> What needs to be done: Each line of the data needs to be transcribed exactly.

Source data:

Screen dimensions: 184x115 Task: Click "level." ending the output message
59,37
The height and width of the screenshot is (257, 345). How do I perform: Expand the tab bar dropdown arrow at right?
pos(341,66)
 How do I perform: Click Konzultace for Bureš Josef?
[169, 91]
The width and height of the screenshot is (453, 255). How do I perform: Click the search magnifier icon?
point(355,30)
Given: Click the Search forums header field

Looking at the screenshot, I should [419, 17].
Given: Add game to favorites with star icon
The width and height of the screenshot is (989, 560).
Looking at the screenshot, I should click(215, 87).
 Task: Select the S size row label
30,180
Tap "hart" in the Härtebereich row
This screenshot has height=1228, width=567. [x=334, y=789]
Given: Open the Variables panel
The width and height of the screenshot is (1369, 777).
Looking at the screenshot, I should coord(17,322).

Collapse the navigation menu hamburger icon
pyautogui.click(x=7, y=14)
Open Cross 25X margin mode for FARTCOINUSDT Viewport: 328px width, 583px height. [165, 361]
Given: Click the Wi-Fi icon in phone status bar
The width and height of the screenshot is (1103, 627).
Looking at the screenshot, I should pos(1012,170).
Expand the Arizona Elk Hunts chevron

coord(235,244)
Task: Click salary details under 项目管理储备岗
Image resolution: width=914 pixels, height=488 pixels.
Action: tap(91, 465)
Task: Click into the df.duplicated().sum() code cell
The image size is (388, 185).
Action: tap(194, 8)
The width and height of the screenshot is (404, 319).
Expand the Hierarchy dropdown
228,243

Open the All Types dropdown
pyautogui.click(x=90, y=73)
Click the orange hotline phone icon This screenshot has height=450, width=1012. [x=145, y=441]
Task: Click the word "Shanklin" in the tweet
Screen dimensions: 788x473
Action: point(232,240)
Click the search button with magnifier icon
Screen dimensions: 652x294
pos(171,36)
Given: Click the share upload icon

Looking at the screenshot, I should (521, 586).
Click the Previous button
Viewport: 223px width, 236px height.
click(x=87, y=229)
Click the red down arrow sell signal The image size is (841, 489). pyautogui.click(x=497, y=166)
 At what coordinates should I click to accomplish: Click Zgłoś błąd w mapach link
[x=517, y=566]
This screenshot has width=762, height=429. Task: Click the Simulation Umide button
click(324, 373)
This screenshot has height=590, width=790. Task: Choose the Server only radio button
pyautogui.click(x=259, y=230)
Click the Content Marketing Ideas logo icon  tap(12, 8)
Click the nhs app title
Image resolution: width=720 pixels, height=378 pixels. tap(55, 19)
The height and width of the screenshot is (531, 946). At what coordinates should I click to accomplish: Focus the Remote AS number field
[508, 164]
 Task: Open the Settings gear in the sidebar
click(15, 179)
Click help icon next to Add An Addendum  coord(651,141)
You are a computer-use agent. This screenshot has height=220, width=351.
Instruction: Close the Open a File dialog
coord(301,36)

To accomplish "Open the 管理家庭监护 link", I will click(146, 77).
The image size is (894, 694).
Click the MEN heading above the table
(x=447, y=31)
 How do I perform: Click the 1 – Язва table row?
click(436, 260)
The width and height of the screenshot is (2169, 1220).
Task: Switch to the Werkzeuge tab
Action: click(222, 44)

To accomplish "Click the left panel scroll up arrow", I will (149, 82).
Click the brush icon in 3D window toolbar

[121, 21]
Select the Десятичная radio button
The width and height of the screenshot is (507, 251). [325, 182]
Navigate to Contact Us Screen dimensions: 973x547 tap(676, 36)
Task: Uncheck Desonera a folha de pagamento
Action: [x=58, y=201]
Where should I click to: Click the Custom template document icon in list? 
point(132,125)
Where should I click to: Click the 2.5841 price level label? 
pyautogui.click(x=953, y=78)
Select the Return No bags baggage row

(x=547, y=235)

> Exercise output:
Screen dimensions: 184x115 Task: Click "level." ending the output message
59,37
The height and width of the screenshot is (257, 345). How do I perform: Expand the tab bar dropdown arrow at right?
pos(341,66)
 How do I perform: Click Konzultace for Bureš Josef?
[169, 91]
The width and height of the screenshot is (453, 255). How do I perform: Click the search magnifier icon?
point(355,30)
Given: Click the Search forums header field

Looking at the screenshot, I should [419, 17].
Given: Add game to favorites with star icon
The width and height of the screenshot is (989, 560).
Looking at the screenshot, I should click(215, 87).
 Task: Select the S size row label
30,180
Tap "hart" in the Härtebereich row
This screenshot has height=1228, width=567. [x=334, y=789]
Given: Open the Variables panel
The width and height of the screenshot is (1369, 777).
Looking at the screenshot, I should coord(17,322).

Collapse the navigation menu hamburger icon
pyautogui.click(x=7, y=14)
Open Cross 25X margin mode for FARTCOINUSDT Viewport: 328px width, 583px height. [165, 361]
Given: Click the Wi-Fi icon in phone status bar
The width and height of the screenshot is (1103, 627).
Looking at the screenshot, I should pos(1012,170).
Expand the Arizona Elk Hunts chevron

coord(235,244)
Task: Click salary details under 项目管理储备岗
Image resolution: width=914 pixels, height=488 pixels.
Action: tap(91, 465)
Task: Click into the df.duplicated().sum() code cell
The image size is (388, 185).
Action: tap(194, 8)
The width and height of the screenshot is (404, 319).
Expand the Hierarchy dropdown
228,243

Open the All Types dropdown
pyautogui.click(x=90, y=73)
Click the orange hotline phone icon This screenshot has height=450, width=1012. [x=145, y=441]
Task: Click the word "Shanklin" in the tweet
Screen dimensions: 788x473
Action: point(232,240)
Click the search button with magnifier icon
Screen dimensions: 652x294
pos(171,36)
Given: Click the share upload icon

Looking at the screenshot, I should (521, 586).
Click the Previous button
Viewport: 223px width, 236px height.
click(x=87, y=229)
Click the red down arrow sell signal The image size is (841, 489). pyautogui.click(x=497, y=166)
 At what coordinates should I click to accomplish: Click Zgłoś błąd w mapach link
[x=517, y=566]
This screenshot has width=762, height=429. Task: Click the Simulation Umide button
click(324, 373)
This screenshot has height=590, width=790. Task: Choose the Server only radio button
pyautogui.click(x=259, y=230)
Click the Content Marketing Ideas logo icon  tap(12, 8)
Click the nhs app title
Image resolution: width=720 pixels, height=378 pixels. tap(55, 19)
The height and width of the screenshot is (531, 946). At what coordinates should I click to accomplish: Focus the Remote AS number field
[508, 164]
 Task: Open the Settings gear in the sidebar
click(15, 179)
Click help icon next to Add An Addendum  coord(651,141)
You are a computer-use agent. This screenshot has height=220, width=351.
Instruction: Close the Open a File dialog
coord(301,36)

To accomplish "Open the 管理家庭监护 link", I will click(146, 77).
The image size is (894, 694).
Click the MEN heading above the table
(x=447, y=31)
 How do I perform: Click the 1 – Язва table row?
click(436, 260)
The width and height of the screenshot is (2169, 1220).
Task: Switch to the Werkzeuge tab
Action: click(222, 44)

To accomplish "Click the left panel scroll up arrow", I will (149, 82).
Click the brush icon in 3D window toolbar

[121, 21]
Select the Десятичная radio button
The width and height of the screenshot is (507, 251). [325, 182]
Navigate to Contact Us Screen dimensions: 973x547 tap(676, 36)
Task: Uncheck Desonera a folha de pagamento
Action: [x=58, y=201]
Where should I click to: Click the Custom template document icon in list? 
point(132,125)
Where should I click to: Click the 2.5841 price level label? 
pyautogui.click(x=953, y=78)
Select the Return No bags baggage row

(x=547, y=235)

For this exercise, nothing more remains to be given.